### TEXT SHOWN
====================

There was an experience I'd like to share with my brothers and sisters on this forum. Some will relate, some will jump on me for even bringing it up. So be it. But I thought it would be something which would be a good topic to share...
It begins like this:
During a hard time in my life, when I was doing many things I should not have, I went to a big musical festival of about 4000 people in the L.A. forest. I had ingested much psycadelics prior to going. This was to be the last time I would do this. Before I ingested them, I said a prayer, as if afraid with some for-knowledge, that I would have a frightening experience that night. The prayer I said was something like this..."Oh, Lord, if this is medicine, let it be medicine for my soul, to have the best possible outcome. I ask for understanding and wisdom that I might change and become a better person. I seek enlightenment of my mind and heart to be set on a path to you God." Then I took it.
As the night progressed, I noticed no affects, no "high". The bands, groups of musicians and dj's played. At some time about sunrise, I noticed faces in the crowd as if spotlights where on them. I recognized these people as people I knew through life, people whom I had lied to, misrepresented myself to or otherwise had hidden myself from through my "little white lies" to make myself look better in their eyes.
I then recognized them looking at me with a certain look. It seemed to me that they could see me for who I truly was, a liar, a fake. This made me feel very self conscious at first.
At this time a helicopter was making an airlift of a person who had fallen from a cliff at the edge of the venue. This was very sad to me. But this did not stop the party or even make people stop dancing. A few mentioned it with sadness and remorse but (things like this happen at parties and raves all the time).

====================

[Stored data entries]
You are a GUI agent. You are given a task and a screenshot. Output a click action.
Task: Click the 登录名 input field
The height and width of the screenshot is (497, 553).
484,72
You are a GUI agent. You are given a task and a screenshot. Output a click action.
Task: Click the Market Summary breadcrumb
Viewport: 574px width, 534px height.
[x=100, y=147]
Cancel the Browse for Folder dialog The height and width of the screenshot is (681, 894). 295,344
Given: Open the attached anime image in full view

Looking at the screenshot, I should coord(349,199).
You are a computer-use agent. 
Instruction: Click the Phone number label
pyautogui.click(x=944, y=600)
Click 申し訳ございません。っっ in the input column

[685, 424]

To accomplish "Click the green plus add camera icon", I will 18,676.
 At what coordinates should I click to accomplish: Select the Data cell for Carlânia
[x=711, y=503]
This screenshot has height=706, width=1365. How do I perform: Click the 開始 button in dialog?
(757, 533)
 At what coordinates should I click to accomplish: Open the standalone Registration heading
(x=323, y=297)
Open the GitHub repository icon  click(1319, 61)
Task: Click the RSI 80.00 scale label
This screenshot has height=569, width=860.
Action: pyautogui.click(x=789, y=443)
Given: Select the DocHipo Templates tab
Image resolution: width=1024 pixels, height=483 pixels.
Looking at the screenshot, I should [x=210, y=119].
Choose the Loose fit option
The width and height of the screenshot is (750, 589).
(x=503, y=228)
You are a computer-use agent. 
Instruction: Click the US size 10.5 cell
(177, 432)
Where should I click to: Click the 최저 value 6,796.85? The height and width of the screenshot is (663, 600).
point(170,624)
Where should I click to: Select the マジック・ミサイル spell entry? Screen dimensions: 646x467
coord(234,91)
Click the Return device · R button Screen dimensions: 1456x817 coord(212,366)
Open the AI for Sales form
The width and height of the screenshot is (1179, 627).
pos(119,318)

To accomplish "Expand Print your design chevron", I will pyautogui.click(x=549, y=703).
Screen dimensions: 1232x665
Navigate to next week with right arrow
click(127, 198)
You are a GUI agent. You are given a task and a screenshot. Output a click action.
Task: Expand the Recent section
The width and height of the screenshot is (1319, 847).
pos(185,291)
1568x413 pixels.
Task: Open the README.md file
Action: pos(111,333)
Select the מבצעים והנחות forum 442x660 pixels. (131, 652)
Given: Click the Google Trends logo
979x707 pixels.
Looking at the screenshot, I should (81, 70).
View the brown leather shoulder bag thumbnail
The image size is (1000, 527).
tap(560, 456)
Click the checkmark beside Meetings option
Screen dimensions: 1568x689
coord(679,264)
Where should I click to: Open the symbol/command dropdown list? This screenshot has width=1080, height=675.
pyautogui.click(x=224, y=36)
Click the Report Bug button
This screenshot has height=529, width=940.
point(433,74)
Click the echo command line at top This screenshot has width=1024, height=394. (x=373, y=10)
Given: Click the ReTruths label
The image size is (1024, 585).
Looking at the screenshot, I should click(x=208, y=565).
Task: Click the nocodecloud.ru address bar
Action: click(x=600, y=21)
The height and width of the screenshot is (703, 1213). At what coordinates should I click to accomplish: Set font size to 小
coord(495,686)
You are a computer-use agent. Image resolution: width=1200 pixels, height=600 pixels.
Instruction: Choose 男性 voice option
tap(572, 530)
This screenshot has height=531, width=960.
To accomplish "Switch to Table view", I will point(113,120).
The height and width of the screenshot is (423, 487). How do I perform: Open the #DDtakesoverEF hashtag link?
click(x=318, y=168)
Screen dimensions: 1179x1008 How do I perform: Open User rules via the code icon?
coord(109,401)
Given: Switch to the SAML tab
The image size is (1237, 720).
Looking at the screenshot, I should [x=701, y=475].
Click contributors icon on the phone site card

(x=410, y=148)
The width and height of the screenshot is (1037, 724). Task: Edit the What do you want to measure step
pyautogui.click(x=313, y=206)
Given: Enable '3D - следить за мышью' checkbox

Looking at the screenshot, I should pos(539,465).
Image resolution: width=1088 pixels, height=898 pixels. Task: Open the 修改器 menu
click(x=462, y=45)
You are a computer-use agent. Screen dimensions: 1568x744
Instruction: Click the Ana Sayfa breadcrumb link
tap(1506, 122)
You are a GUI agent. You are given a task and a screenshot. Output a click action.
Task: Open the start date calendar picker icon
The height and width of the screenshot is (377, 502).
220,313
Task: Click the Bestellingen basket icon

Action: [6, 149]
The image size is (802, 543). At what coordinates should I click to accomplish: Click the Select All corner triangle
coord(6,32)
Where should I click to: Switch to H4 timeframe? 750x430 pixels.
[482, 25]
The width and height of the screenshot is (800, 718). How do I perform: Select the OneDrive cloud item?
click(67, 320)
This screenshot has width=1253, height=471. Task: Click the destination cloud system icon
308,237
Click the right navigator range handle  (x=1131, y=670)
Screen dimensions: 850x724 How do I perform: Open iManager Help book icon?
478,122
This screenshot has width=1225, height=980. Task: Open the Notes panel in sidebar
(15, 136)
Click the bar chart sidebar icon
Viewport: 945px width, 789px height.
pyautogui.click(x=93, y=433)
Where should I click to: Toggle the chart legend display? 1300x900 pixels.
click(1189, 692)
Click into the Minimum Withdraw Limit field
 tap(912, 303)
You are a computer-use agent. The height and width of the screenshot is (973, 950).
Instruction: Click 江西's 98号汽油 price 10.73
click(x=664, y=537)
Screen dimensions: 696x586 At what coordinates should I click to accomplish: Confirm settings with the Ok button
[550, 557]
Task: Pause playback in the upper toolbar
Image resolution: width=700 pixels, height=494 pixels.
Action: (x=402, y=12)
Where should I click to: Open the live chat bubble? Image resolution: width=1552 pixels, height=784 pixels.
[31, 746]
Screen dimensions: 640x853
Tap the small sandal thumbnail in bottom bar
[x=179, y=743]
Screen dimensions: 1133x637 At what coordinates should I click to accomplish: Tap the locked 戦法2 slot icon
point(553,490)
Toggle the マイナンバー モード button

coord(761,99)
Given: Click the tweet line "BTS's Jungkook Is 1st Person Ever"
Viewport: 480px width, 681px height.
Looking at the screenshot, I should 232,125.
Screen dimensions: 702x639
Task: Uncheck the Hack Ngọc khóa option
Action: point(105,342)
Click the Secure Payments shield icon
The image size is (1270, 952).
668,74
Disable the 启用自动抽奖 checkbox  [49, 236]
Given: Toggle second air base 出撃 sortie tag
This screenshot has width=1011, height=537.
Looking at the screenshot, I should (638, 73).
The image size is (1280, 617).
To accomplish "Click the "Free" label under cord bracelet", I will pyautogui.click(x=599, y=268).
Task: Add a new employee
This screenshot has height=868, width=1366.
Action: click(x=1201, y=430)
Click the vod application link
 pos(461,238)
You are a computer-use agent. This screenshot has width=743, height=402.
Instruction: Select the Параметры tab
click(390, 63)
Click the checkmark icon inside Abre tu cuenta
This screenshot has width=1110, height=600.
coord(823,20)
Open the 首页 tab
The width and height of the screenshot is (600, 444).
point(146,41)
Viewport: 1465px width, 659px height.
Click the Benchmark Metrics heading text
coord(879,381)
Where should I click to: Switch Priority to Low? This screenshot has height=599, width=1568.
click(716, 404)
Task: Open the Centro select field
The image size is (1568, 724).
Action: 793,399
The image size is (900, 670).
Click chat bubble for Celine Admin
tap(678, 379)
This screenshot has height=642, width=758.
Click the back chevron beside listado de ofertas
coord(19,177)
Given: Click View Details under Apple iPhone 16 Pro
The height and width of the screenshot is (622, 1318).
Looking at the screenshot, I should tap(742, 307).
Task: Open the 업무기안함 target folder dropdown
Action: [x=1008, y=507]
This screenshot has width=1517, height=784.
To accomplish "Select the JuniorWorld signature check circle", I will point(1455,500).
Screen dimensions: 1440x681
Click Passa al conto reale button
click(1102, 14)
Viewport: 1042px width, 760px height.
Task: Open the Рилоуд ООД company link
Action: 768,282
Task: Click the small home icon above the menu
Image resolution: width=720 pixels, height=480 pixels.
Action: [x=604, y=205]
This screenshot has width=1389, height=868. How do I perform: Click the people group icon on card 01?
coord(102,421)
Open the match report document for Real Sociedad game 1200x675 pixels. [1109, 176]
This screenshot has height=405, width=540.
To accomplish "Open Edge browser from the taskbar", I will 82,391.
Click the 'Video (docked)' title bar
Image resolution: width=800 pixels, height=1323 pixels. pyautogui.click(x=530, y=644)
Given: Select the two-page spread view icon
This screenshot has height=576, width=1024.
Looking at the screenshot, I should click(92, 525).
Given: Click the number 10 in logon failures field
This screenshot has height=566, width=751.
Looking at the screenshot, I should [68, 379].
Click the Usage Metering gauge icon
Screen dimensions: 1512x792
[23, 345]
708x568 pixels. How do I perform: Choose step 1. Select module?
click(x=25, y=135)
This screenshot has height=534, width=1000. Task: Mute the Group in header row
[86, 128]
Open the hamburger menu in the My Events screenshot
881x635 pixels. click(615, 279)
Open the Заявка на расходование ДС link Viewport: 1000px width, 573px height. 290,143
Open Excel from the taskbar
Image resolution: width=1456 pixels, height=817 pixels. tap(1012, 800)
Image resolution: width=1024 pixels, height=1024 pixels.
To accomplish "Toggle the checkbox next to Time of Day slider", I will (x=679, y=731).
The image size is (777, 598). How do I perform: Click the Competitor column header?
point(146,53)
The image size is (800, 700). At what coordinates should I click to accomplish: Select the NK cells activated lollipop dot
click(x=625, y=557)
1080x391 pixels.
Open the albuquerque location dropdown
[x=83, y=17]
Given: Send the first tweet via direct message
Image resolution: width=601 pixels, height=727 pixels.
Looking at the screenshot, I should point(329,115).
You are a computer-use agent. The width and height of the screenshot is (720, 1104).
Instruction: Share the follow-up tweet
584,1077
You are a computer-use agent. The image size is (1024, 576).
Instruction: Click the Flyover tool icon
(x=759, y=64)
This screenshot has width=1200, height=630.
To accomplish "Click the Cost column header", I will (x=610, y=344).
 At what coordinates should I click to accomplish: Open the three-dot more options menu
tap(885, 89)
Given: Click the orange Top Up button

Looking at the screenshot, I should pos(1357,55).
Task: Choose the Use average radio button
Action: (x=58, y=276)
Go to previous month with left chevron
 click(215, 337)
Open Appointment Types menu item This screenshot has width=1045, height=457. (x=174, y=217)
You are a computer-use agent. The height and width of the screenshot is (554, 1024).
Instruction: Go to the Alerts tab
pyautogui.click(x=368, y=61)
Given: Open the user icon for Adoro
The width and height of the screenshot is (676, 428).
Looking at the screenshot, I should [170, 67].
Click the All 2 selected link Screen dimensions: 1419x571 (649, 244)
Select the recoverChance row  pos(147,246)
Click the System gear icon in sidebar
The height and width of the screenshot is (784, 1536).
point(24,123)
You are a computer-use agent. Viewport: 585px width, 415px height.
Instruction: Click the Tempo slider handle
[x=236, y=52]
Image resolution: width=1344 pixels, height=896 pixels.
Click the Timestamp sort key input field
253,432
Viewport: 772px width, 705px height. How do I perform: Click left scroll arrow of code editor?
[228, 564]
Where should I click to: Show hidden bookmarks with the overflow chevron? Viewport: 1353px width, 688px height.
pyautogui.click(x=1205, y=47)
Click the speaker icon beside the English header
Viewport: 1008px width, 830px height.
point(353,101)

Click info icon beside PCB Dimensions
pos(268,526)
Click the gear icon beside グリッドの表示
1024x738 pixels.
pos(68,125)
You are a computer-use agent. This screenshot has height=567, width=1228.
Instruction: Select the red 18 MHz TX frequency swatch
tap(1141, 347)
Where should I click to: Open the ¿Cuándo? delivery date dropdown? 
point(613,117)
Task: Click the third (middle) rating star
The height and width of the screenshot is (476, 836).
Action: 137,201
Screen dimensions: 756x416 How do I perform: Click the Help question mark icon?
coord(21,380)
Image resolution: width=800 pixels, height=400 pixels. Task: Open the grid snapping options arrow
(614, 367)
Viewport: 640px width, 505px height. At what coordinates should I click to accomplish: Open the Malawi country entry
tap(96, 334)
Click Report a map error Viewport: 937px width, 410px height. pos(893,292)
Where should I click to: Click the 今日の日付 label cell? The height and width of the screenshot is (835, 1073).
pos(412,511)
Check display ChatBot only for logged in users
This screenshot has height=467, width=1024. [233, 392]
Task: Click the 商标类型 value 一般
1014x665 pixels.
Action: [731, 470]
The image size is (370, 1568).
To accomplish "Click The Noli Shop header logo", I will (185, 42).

====================

### TO DO
(A) According to the forum post, who played at the festival? List each one.
(B) Return the part of the forum post that opens with the words containing "At this time" and closes with "all the time).".

### ANSWERS BY TASK
(A)
- bands
- groups of musicians
- dj's

(B)
At this time a helicopter was making an airlift of a person who had fallen from a cliff at the edge of the venue. This was very sad to me. But this did not stop the party or even make people stop dancing. A few mentioned it with sadness and remorse but (things like this happen at parties and raves all the time).